● Source
Which brings us back to the question: Who deserves what, and when, if ever, will they get it? When Sherry can’t be found, Helen must decide in lieu of God. “Something terrible must’ve happened,” she tells her son, who finally confesses—to what exactly, we do not know. Helen seeks Reverend Tillman’s guidance, which comes in the form of a scriptural pep talk as ominous as Samuel Jackson’s in Pulp Fiction (1994). Ephesians 6:10–18, he tells her, prescribes: “When the day of evil comes, take up the stand of faith, with which you can extinguish all the flaming arrows of evil.” But he adds a verse that I can find nowhere in scripture: “Perform as God might.”

Helen goes home. Lights a cigarette. Sings a hymn. Takes a swig of liquor. Grabs a shotgun. Youmans makes us stand outside in the dark and watch through a window as Helen’s silhouette prepares this consecration. The next sound we hear is one of the film’s loudest, and the last. You won’t see the chilling sound’s effect, though. We are left not with a whodunnit, but a Who got it?

If every great story ends by starting a new story, then Phillip Youmans has succeeded on two levels with Burning Cane: we want to know what Helen has done. Even more, we want to know what Mr. Youmans will do next.


Burning Cane is streaming on Netflix.

● Entries shown
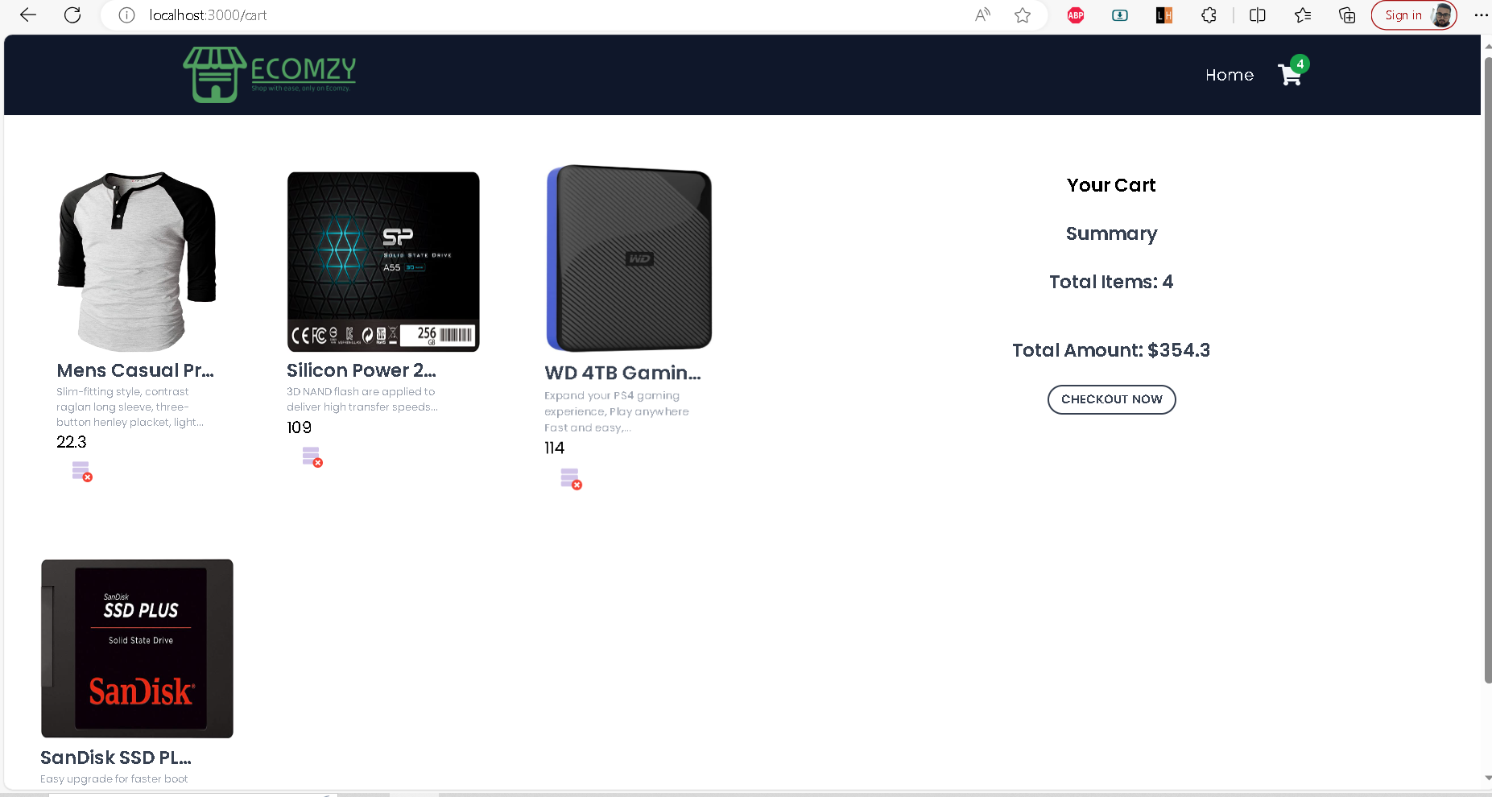
Task: Click the SanDisk SSD product image
Action: point(136,648)
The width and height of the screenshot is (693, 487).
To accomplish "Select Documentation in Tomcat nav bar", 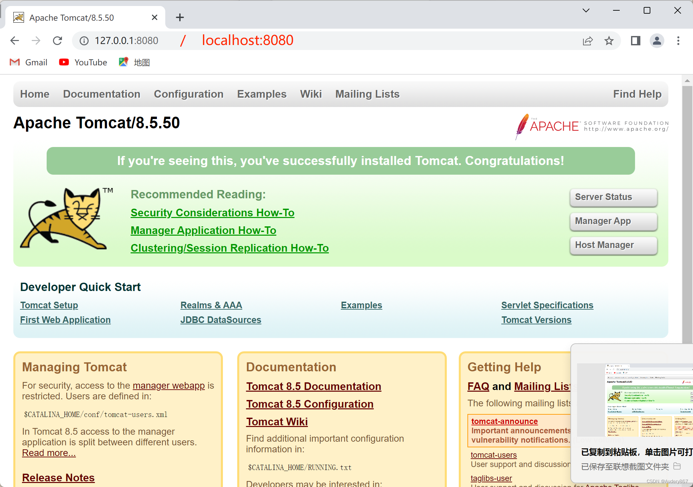I will click(x=102, y=94).
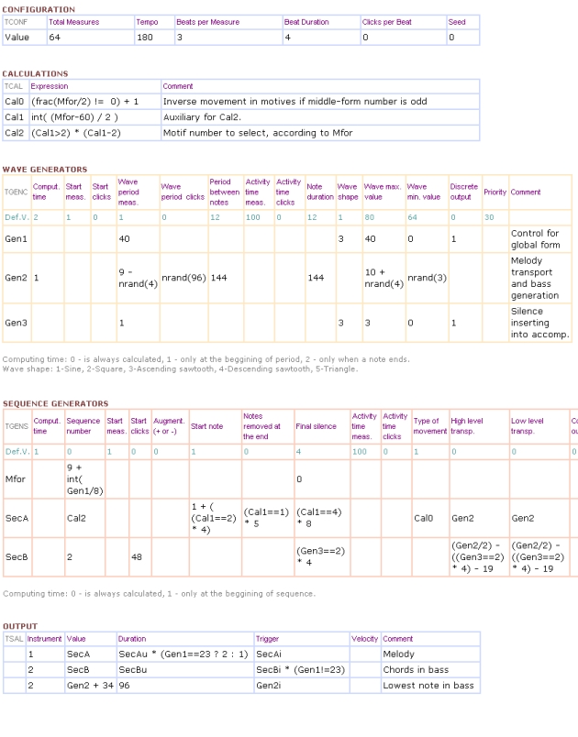The height and width of the screenshot is (737, 578).
Task: Click the Total Measures value 64
Action: point(53,38)
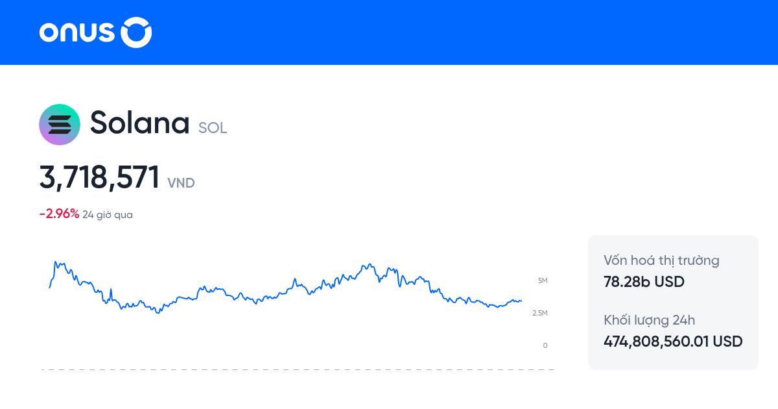Screen dimensions: 778x409
Task: Click the 2.5M axis marker on the chart
Action: 542,313
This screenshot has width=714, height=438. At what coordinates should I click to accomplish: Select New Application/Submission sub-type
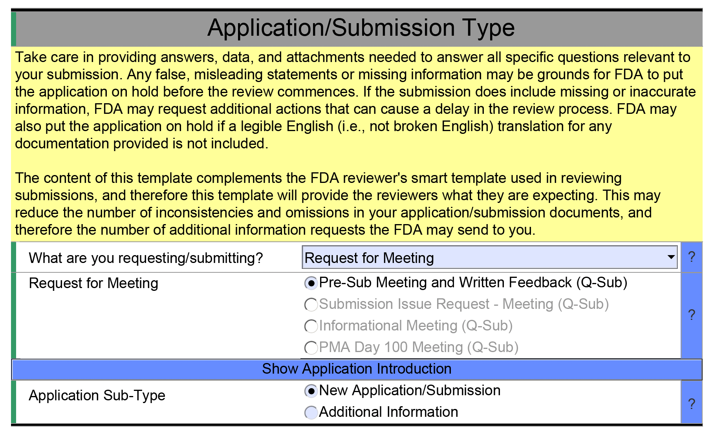(311, 391)
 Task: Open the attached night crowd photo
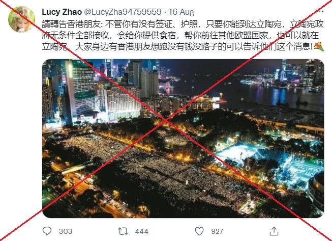click(183, 139)
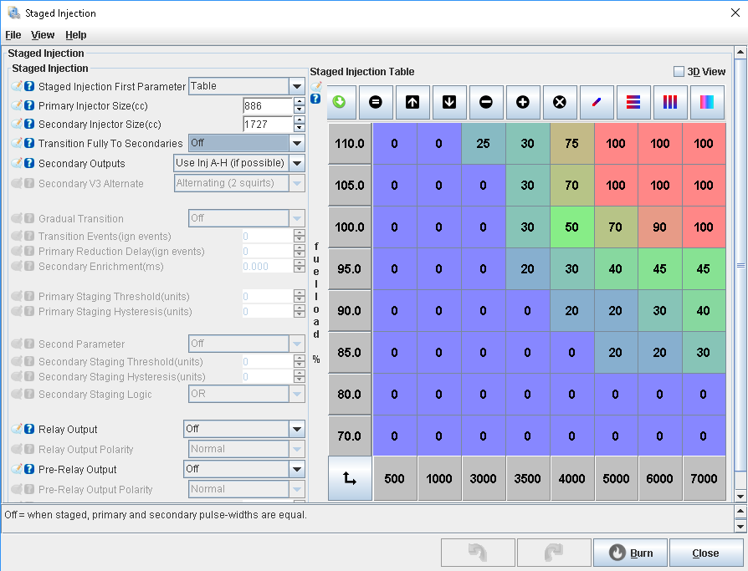Click the Primary Injector Size input field

[x=267, y=106]
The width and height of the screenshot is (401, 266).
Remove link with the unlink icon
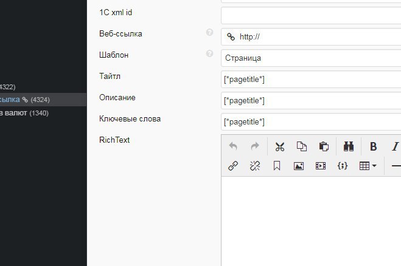(x=255, y=166)

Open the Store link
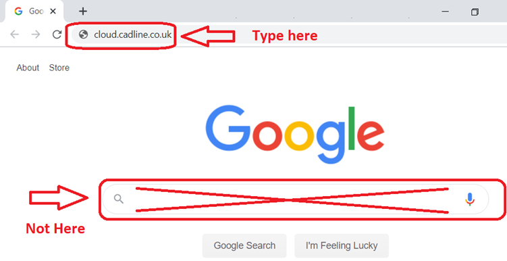(x=59, y=68)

● List of tasks
1. Summarize the film review in two sentences.
2. Based on the film review, decide whether each statement is true, answering yes or no and quoting the words of the review that settle it: (a) Reverend Tillman cites Ephesians 6:10–18 to Helen. (b) The film shows the effect of its final sound. (c) Burning Cane is streaming on Hulu.
3. Translate this sentence from the film review into Spanish: "Youmans makes us stand outside in the dark and watch through a window as Helen’s silhouette prepares this consecration."

● Responses by task
1. When Sherry can't be found, Helen seeks Reverend Tillman's guidance, and he cites Ephesians 6:10–18 and adds a line, "Perform as God might," that the reviewer can find nowhere in scripture. Helen then goes home, lights a cigarette, sings a hymn, drinks and grabs a shotgun, and the film closes on a loud sound whose effect is never shown, leaving viewers wanting to know what Helen has done and what Phillip Youmans will do next.

2.
(a) Yes: "Ephesians 6:10–18, he tells her, prescribes:"
(b) No: "You won’t see the chilling sound’s effect, though."
(c) No: "Burning Cane is streaming on Netflix."

3. Youmans nos hace quedarnos afuera en la oscuridad y mirar por una ventana mientras la silueta de Helen prepara esta consagración.